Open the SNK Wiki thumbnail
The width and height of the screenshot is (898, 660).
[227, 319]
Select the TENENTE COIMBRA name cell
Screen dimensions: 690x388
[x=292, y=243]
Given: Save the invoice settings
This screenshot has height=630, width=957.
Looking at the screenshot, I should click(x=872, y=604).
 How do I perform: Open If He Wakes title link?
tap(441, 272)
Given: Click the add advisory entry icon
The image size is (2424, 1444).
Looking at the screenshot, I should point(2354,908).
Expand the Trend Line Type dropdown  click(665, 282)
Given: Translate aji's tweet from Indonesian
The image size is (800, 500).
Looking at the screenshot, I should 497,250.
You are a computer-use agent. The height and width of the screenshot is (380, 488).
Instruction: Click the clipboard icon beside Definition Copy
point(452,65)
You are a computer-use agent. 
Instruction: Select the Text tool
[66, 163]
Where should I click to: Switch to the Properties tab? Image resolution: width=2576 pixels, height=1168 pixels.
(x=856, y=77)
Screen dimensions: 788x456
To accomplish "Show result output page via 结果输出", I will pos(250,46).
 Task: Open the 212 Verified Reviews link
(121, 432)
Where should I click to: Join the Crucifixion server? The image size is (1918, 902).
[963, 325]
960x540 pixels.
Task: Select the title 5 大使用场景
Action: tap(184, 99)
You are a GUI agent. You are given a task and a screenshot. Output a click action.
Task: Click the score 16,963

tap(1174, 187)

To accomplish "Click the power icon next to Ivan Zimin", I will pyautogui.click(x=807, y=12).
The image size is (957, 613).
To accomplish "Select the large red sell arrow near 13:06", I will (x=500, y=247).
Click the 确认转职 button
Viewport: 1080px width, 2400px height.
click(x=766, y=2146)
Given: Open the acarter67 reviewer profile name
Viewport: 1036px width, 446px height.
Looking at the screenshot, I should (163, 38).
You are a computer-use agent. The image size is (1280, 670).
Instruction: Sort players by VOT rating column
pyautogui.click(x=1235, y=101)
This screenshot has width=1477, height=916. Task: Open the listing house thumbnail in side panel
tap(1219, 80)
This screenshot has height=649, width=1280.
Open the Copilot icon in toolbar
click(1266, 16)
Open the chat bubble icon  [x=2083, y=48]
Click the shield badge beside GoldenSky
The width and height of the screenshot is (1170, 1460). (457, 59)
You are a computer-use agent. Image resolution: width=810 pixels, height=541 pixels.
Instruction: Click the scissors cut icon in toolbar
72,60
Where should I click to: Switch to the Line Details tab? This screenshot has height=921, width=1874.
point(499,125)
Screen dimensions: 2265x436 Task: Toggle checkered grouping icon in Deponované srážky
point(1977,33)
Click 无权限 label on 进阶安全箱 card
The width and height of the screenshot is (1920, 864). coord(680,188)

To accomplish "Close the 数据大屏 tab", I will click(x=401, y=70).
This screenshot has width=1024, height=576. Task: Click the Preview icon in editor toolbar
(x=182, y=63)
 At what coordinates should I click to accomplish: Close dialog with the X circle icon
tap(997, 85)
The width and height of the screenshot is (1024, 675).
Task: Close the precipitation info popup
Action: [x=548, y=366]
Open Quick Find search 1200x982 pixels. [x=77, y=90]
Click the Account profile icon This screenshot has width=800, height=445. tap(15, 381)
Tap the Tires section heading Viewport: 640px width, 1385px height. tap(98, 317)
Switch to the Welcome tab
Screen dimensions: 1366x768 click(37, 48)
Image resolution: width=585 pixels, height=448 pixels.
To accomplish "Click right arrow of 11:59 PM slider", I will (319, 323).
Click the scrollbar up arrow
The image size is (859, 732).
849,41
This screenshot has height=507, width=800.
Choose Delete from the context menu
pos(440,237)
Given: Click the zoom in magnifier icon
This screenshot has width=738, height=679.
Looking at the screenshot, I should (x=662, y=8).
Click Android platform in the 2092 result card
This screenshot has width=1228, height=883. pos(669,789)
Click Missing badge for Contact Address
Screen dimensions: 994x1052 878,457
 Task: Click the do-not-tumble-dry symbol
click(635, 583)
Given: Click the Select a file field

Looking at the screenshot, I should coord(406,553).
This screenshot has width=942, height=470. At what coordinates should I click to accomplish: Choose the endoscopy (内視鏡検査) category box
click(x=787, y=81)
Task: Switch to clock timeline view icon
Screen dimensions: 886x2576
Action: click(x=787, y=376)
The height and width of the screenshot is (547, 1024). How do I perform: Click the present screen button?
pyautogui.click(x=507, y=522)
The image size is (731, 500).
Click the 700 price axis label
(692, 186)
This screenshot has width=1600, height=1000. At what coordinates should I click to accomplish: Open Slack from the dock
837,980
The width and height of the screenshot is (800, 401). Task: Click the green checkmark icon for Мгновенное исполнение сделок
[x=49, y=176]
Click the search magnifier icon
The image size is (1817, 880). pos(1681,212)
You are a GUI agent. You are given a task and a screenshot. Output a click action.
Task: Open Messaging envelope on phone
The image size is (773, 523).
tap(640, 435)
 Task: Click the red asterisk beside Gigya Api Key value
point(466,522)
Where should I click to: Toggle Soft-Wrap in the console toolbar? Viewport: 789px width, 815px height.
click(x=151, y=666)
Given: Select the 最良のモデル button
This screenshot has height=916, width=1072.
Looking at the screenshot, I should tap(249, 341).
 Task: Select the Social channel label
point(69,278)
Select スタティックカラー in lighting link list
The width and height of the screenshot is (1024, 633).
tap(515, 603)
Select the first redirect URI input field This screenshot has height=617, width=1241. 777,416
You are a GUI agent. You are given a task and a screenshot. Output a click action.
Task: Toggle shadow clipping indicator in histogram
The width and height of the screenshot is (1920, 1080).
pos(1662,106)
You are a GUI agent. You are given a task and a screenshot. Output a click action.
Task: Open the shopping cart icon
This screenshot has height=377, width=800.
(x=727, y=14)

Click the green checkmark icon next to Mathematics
━━━━━━━━━━━━━━━━
WORK TO BE COMPLETED: Repeat the entries exactly as they appear.

ANSWER TO THE PROBLEM:
Open the SNK Wiki thumbnail
The width and height of the screenshot is (898, 660).
[227, 319]
Select the TENENTE COIMBRA name cell
Screen dimensions: 690x388
[x=292, y=243]
Given: Save the invoice settings
This screenshot has height=630, width=957.
Looking at the screenshot, I should click(x=872, y=604).
 How do I perform: Open If He Wakes title link?
tap(441, 272)
Given: Click the add advisory entry icon
The image size is (2424, 1444).
Looking at the screenshot, I should point(2354,908).
Expand the Trend Line Type dropdown  click(665, 282)
Given: Translate aji's tweet from Indonesian
The image size is (800, 500).
Looking at the screenshot, I should 497,250.
You are a computer-use agent. The height and width of the screenshot is (380, 488).
Instruction: Click the clipboard icon beside Definition Copy
point(452,65)
You are a computer-use agent. 
Instruction: Select the Text tool
[66, 163]
Where should I click to: Switch to the Properties tab? Image resolution: width=2576 pixels, height=1168 pixels.
(x=856, y=77)
Screen dimensions: 788x456
To accomplish "Show result output page via 结果输出", I will pos(250,46).
 Task: Open the 212 Verified Reviews link
(121, 432)
Where should I click to: Join the Crucifixion server? The image size is (1918, 902).
[963, 325]
960x540 pixels.
Task: Select the title 5 大使用场景
Action: tap(184, 99)
You are a GUI agent. You are given a task and a screenshot. Output a click action.
Task: Click the score 16,963

tap(1174, 187)

To accomplish "Click the power icon next to Ivan Zimin", I will pyautogui.click(x=807, y=12).
The image size is (957, 613).
To accomplish "Select the large red sell arrow near 13:06", I will (x=500, y=247).
Click the 确认转职 button
Viewport: 1080px width, 2400px height.
click(x=766, y=2146)
Given: Open the acarter67 reviewer profile name
Viewport: 1036px width, 446px height.
Looking at the screenshot, I should (163, 38).
You are a computer-use agent. The image size is (1280, 670).
Instruction: Sort players by VOT rating column
pyautogui.click(x=1235, y=101)
This screenshot has width=1477, height=916. Task: Open the listing house thumbnail in side panel
tap(1219, 80)
This screenshot has height=649, width=1280.
Open the Copilot icon in toolbar
click(1266, 16)
Open the chat bubble icon  [x=2083, y=48]
Click the shield badge beside GoldenSky
The width and height of the screenshot is (1170, 1460). (457, 59)
You are a computer-use agent. Image resolution: width=810 pixels, height=541 pixels.
Instruction: Click the scissors cut icon in toolbar
72,60
Where should I click to: Switch to the Line Details tab? This screenshot has height=921, width=1874.
point(499,125)
Screen dimensions: 2265x436 Task: Toggle checkered grouping icon in Deponované srážky
point(1977,33)
Click 无权限 label on 进阶安全箱 card
The width and height of the screenshot is (1920, 864). coord(680,188)

To accomplish "Close the 数据大屏 tab", I will click(x=401, y=70).
This screenshot has width=1024, height=576. Task: Click the Preview icon in editor toolbar
(x=182, y=63)
 At what coordinates should I click to accomplish: Close dialog with the X circle icon
tap(997, 85)
The width and height of the screenshot is (1024, 675).
Task: Close the precipitation info popup
Action: [x=548, y=366]
Open Quick Find search 1200x982 pixels. [x=77, y=90]
Click the Account profile icon This screenshot has width=800, height=445. tap(15, 381)
Tap the Tires section heading Viewport: 640px width, 1385px height. tap(98, 317)
Switch to the Welcome tab
Screen dimensions: 1366x768 click(37, 48)
Image resolution: width=585 pixels, height=448 pixels.
To accomplish "Click right arrow of 11:59 PM slider", I will (319, 323).
Click the scrollbar up arrow
The image size is (859, 732).
849,41
This screenshot has height=507, width=800.
Choose Delete from the context menu
pos(440,237)
Given: Click the zoom in magnifier icon
This screenshot has width=738, height=679.
Looking at the screenshot, I should (x=662, y=8).
Click Android platform in the 2092 result card
This screenshot has width=1228, height=883. pos(669,789)
Click Missing badge for Contact Address
Screen dimensions: 994x1052 878,457
 Task: Click the do-not-tumble-dry symbol
click(635, 583)
Given: Click the Select a file field

Looking at the screenshot, I should coord(406,553).
This screenshot has width=942, height=470. At what coordinates should I click to accomplish: Choose the endoscopy (内視鏡検査) category box
click(x=787, y=81)
Task: Switch to clock timeline view icon
Screen dimensions: 886x2576
Action: click(x=787, y=376)
The height and width of the screenshot is (547, 1024). How do I perform: Click the present screen button?
pyautogui.click(x=507, y=522)
The image size is (731, 500).
Click the 700 price axis label
(692, 186)
This screenshot has width=1600, height=1000. At what coordinates should I click to accomplish: Open Slack from the dock
837,980
The width and height of the screenshot is (800, 401). Task: Click the green checkmark icon for Мгновенное исполнение сделок
[x=49, y=176]
Click the search magnifier icon
The image size is (1817, 880). pos(1681,212)
You are a GUI agent. You are given a task and a screenshot. Output a click action.
Task: Open Messaging envelope on phone
The image size is (773, 523).
tap(640, 435)
 Task: Click the red asterisk beside Gigya Api Key value
point(466,522)
Where should I click to: Toggle Soft-Wrap in the console toolbar? Viewport: 789px width, 815px height.
click(x=151, y=666)
Given: Select the 最良のモデル button
This screenshot has height=916, width=1072.
Looking at the screenshot, I should tap(249, 341).
 Task: Select the Social channel label
point(69,278)
Select スタティックカラー in lighting link list
The width and height of the screenshot is (1024, 633).
tap(515, 603)
Select the first redirect URI input field This screenshot has height=617, width=1241. 777,416
You are a GUI agent. You are given a task and a screenshot. Output a click action.
Task: Toggle shadow clipping indicator in histogram
The width and height of the screenshot is (1920, 1080).
pos(1662,106)
You are a GUI agent. You are given a task and a screenshot. Output a click action.
Task: Open the shopping cart icon
This screenshot has height=377, width=800.
(x=727, y=14)

Click the green checkmark icon next to Mathematics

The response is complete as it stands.